* [DIRECTIONS]
Reproduce the section of the listing that begins at the line containing "[TM Performance] (525, 2373)" and finishes at the line containing "Screenshot is 1366x2415.". Include both end lines and nothing beyond them.

Start of MATERIAL PROVIDED

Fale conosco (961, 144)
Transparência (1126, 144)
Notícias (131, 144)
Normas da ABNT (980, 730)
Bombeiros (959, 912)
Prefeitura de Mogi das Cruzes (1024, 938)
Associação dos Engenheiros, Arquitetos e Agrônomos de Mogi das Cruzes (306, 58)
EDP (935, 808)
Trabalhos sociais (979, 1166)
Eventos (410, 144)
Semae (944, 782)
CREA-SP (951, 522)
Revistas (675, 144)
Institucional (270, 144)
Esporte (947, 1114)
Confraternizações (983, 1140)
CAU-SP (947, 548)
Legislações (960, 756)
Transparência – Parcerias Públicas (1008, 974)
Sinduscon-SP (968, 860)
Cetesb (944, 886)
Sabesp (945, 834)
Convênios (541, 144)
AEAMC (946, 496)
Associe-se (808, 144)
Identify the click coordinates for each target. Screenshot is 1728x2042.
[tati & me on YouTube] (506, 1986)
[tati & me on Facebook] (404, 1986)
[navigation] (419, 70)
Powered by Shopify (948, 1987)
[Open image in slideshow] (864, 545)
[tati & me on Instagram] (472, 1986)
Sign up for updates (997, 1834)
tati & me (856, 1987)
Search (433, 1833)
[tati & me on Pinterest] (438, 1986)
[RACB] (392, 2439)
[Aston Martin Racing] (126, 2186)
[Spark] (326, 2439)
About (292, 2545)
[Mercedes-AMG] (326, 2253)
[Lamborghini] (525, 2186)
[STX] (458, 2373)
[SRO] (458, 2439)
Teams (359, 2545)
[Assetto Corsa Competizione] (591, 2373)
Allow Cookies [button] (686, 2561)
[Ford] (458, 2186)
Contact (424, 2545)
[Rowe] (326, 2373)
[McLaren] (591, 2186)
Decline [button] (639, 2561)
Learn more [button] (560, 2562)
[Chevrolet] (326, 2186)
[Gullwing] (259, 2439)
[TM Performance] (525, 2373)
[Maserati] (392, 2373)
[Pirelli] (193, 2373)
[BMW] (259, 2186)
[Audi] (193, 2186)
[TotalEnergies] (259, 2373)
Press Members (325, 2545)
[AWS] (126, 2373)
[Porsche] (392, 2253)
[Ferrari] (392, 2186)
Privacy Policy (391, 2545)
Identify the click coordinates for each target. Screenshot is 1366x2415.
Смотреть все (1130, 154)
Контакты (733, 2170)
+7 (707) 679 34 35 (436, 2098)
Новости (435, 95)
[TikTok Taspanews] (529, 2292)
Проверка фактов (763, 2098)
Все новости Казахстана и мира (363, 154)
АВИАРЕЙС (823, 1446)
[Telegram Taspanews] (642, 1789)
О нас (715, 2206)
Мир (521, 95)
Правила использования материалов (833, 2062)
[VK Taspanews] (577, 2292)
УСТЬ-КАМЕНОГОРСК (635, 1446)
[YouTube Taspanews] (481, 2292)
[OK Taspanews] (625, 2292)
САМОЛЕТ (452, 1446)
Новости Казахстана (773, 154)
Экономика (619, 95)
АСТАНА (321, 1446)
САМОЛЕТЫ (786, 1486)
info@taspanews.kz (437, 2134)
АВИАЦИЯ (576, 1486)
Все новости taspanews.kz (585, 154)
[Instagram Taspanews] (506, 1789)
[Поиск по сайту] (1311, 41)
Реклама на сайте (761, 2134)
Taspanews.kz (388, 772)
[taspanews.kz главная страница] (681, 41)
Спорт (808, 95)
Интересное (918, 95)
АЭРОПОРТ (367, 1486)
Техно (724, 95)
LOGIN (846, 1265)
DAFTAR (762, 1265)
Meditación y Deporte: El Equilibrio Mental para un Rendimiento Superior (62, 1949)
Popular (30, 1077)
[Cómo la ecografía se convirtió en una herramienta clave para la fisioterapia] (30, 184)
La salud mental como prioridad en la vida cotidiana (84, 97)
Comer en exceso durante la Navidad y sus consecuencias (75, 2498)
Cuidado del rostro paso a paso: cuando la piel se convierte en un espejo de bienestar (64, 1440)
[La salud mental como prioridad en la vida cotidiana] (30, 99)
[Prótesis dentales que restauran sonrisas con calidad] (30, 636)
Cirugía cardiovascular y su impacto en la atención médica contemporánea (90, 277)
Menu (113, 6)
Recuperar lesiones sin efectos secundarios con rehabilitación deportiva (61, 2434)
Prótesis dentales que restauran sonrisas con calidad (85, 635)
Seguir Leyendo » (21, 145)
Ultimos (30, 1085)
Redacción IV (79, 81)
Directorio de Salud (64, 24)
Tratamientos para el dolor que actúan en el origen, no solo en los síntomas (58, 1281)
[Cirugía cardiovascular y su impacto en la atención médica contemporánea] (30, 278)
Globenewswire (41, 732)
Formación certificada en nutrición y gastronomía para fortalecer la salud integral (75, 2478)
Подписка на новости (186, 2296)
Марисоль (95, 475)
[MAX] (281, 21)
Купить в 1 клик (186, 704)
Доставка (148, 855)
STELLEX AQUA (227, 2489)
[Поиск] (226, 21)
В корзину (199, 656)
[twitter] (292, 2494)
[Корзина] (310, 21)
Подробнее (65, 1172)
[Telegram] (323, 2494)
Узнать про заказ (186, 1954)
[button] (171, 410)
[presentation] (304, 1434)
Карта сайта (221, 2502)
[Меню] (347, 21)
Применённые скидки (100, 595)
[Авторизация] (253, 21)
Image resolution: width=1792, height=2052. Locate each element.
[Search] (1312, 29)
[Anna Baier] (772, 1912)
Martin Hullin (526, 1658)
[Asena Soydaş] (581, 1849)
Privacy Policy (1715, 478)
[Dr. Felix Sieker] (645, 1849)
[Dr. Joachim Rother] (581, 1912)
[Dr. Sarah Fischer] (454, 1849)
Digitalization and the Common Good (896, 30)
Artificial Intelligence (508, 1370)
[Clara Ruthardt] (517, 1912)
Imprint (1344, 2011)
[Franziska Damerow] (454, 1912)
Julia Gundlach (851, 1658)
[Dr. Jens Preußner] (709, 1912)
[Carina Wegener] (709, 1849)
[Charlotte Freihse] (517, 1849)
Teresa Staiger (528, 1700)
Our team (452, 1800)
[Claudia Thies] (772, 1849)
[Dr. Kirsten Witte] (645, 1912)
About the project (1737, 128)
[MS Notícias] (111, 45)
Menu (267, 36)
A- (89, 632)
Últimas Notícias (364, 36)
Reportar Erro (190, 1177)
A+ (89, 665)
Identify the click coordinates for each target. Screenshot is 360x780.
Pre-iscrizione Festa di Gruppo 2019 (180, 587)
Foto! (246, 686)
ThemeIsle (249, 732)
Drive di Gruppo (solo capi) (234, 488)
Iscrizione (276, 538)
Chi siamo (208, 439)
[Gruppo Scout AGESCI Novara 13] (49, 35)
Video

End of MATERIAL PROVIDED

* [WRITTEN ANSWER]
[TM Performance] (525, 2373)
[Maserati] (392, 2373)
[Pirelli] (193, 2373)
[BMW] (259, 2186)
[Audi] (193, 2186)
[TotalEnergies] (259, 2373)
Press Members (325, 2545)
[AWS] (126, 2373)
[Porsche] (392, 2253)
[Ferrari] (392, 2186)
Privacy Policy (391, 2545)
Identify the click coordinates for each target. Screenshot is 1366x2415.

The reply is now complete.